SYDNEY- Asian shares rallied for a fourth straight session on Monday after markets priced in earlier rate cuts in the United States and Europe, bullish wagers that will be tested by a swarm of central bank speakers this week.
Battered bond markets also enjoyed a welcome recovery as a benign US payrolls report and upbeat productivity numbers suggested the labor market was cooling enough to obviate the need for further rate increases from the Federal Reserve.
“This year’s better-than-expected US supply-side performance raises hopes for a soft landing,” said Bruce Kasman, head of economic research at JPMorgan.
“By encouraging disinflation, strong productivity and labor supply gains might allow for job growth and low inflation to coexist,” he added. “This, in turn, would open the path for early Fed easing.”
Futures markets swung to imply a 90 percent chance the Fed was done raising rates, and an 86 percent chance the first policy easing would come as soon as June.
Markets also imply about an 80 percent probability the European Central Bank will cut rates by April, while the Bank of England is seen easing in August.
Central bankers have their own chance to weigh in on this dovish outlook, with at least nine Fed members speaking this week, including Chair Jerome Powell. Also on the docket are speakers from the BoE and ECB.
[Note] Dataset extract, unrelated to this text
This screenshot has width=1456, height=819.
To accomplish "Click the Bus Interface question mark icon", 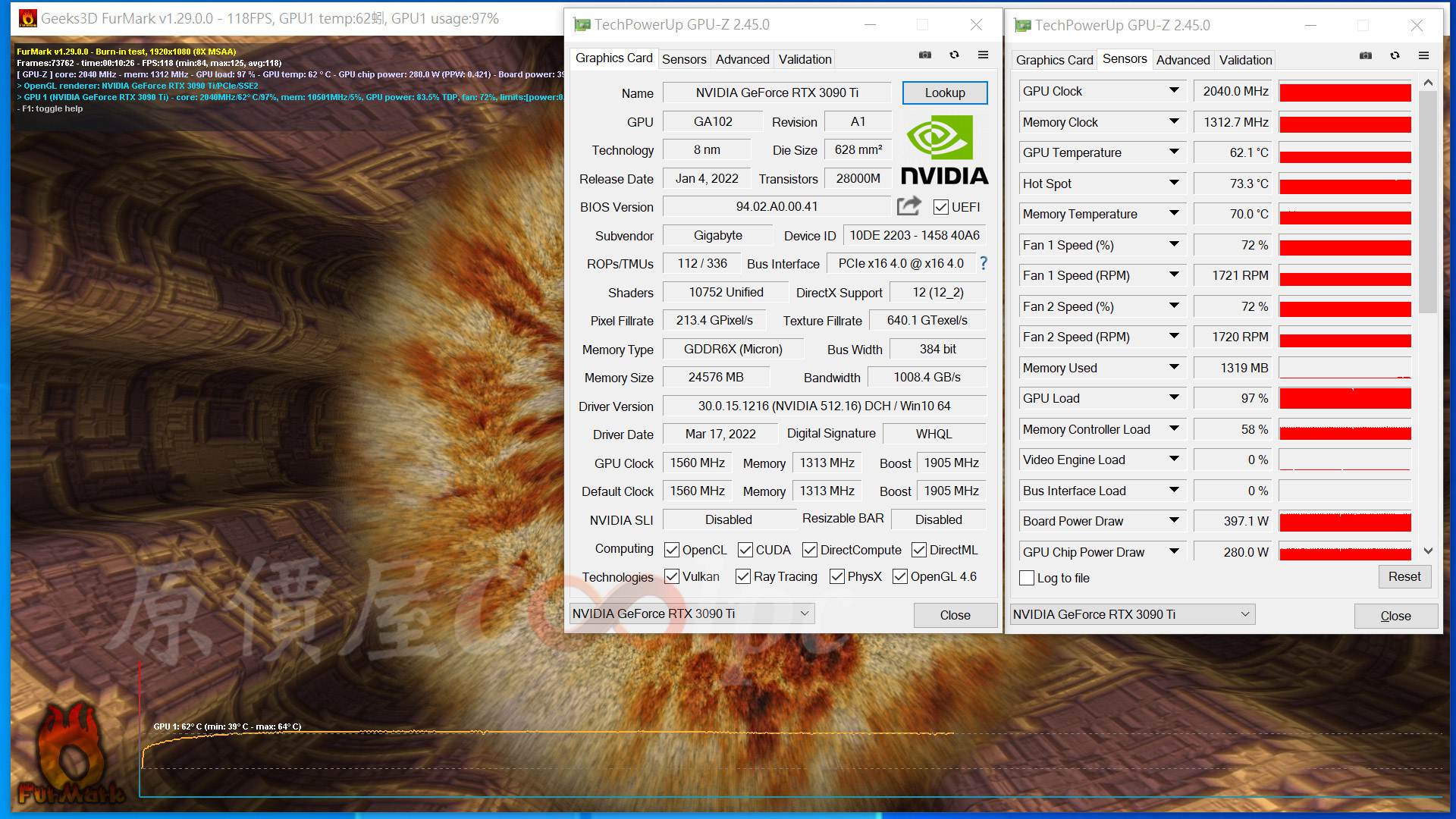I will click(x=984, y=263).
An odd man out is Australia’s central bank, which is considered likely to resume raising rates at a policy meeting on Tuesday as inflation stays stubbornly high.
The Bank of Japan is also on the road to tightening, albeit at a glacial pace. The head of the central bank on Monday said they were closer to achieving their inflation target, but it was still not enough to end ultra-loose policy.
Elsewhere, hopes for lower borrowing costs helped MSCI’s broadest index of Asia-Pacific shares outside Japan gain 2.0 percent , having already rallied 2.8 percent last week and away from one-year lows.
Japan’s Nikkei rose another 2.4 percent , after jumping 3.1 percent last week, while South Korea climbed 4.3 percent as authorities re-imposed a ban on short-selling to mid-2024.